In Canada, it seems, the mothers most affected are those from the indigenous community -our First Nations. The Canadian Minister of Indigenous Services, Jane Philpott, addressed indigenous leaders about this issue at a two-day emergency meeting on Indigenous Child and Family Services in Ottawa in January, 2018. http://www.cbc.ca/radio/thecurrent/a-special-edition-of-the-current-for-january-25-2018-1.4503172/we-must-disrupt-the-foster-care-system-and-remove-perverse-incentives-says-minister-jane-philpott-1.4503253 ‘The care system is riddled with “perverse incentives”. Children are being apprehended for reasons ranging from poverty to the health and addiction issues faced by their parents. In some provinces, rules around housing mean that your children can be taken away if you don’t have enough windows. “Right now dollars flow into the child welfare system according to the number of kids that are apprehended.” […] If financial incentives were based on “how many children we were able to keep in homes, how well we were able to support families — then in fact there would be no financial reason why the numbers would escalate.”’

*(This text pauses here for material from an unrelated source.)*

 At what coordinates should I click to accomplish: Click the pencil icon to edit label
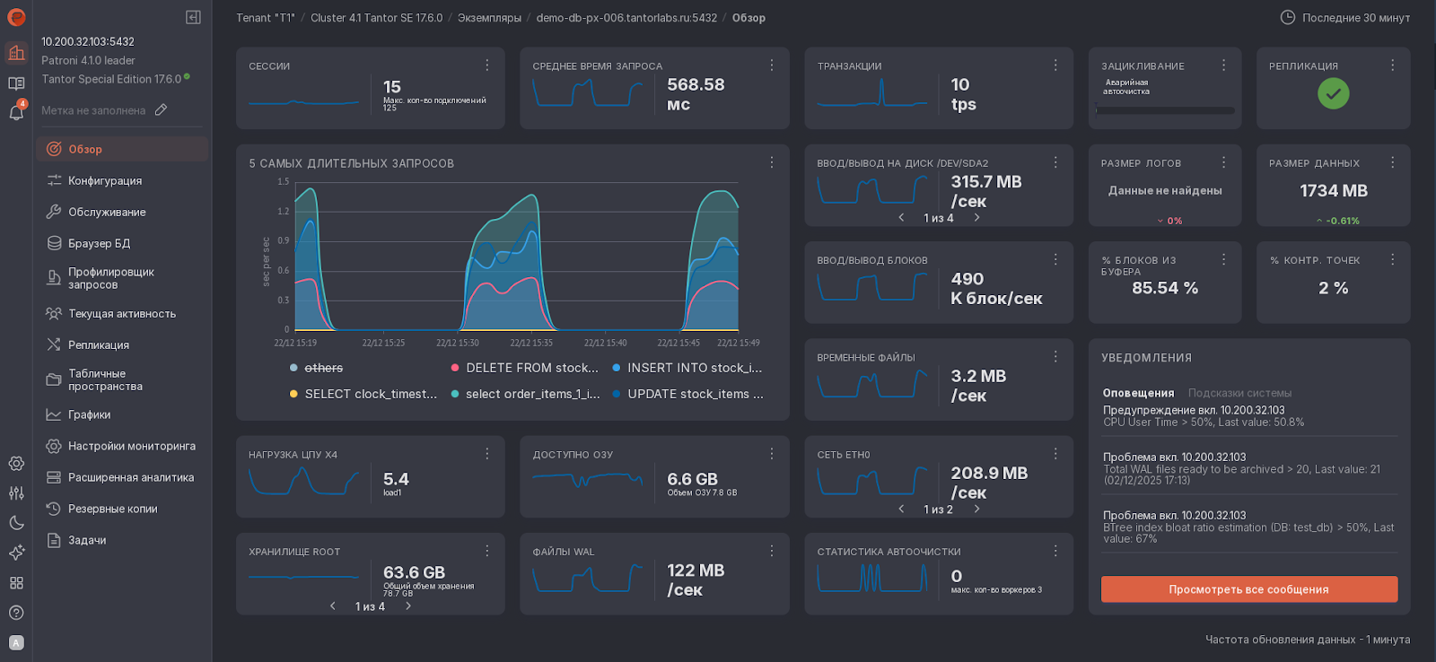pyautogui.click(x=162, y=109)
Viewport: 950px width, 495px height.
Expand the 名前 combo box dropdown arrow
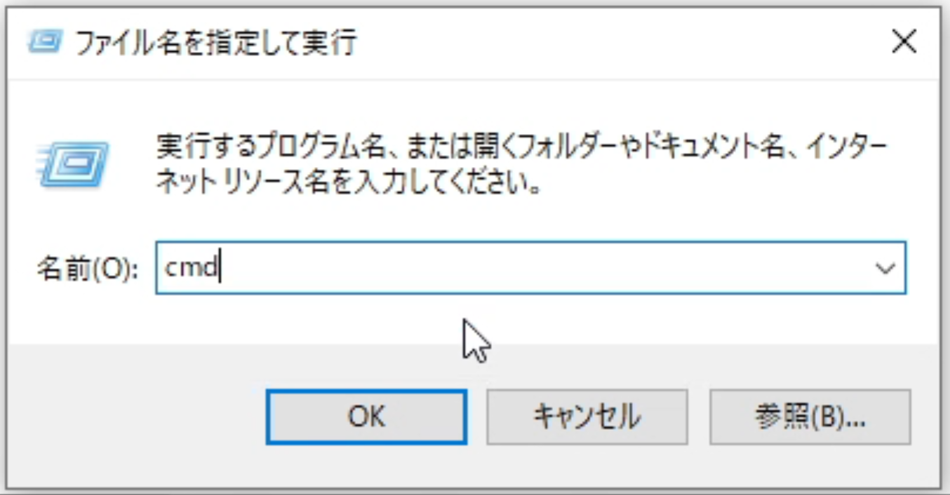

But it’s not too difficult to read something else into all of this, of course. Uncondoned behaviour -behaviour frequently associated with poverty or marginalization- is often penalized isn’t it? Sometimes it is as simple as avoiding the transgressing community, further marginalizing it, but increasingly it is intolerance. Refusal to address the underlying issues. Not even trying to understand.

I admit that it is a difficult journey, and the road that winds between the abused child and its troubled parent is fraught. To empathize with the mother when her conduct may have been so clearly unacceptable, is seen as anathema. And yet, an attempt to understand is not a plea for condonation, merely a search for a solution. Nobody should get away with family neglect -but nothing happens in a vacuum. And there are always unintended consequences, aren’t there? Even our best intentions miss something in retrospect -solve one problem, create another. Our focus is often far too narrow -helping one person misses the one standing beside her.

Perhaps it’s time for us to stand back. As Ms Wall-Wieler puts it, ‘Specific guidelines need to be put in place to make sure that mothers are supported when their child is taken into care. This would improve the chances of reunification. And, by virtue of being a human worthy of treatment with dignity, mothers deserve support, even if it does not directly relate to how she interacts with her child(ren).’

‘Of the good in you I can speak, but not of the evil.
For what is evil but good tortured by its own hunger and thirst?’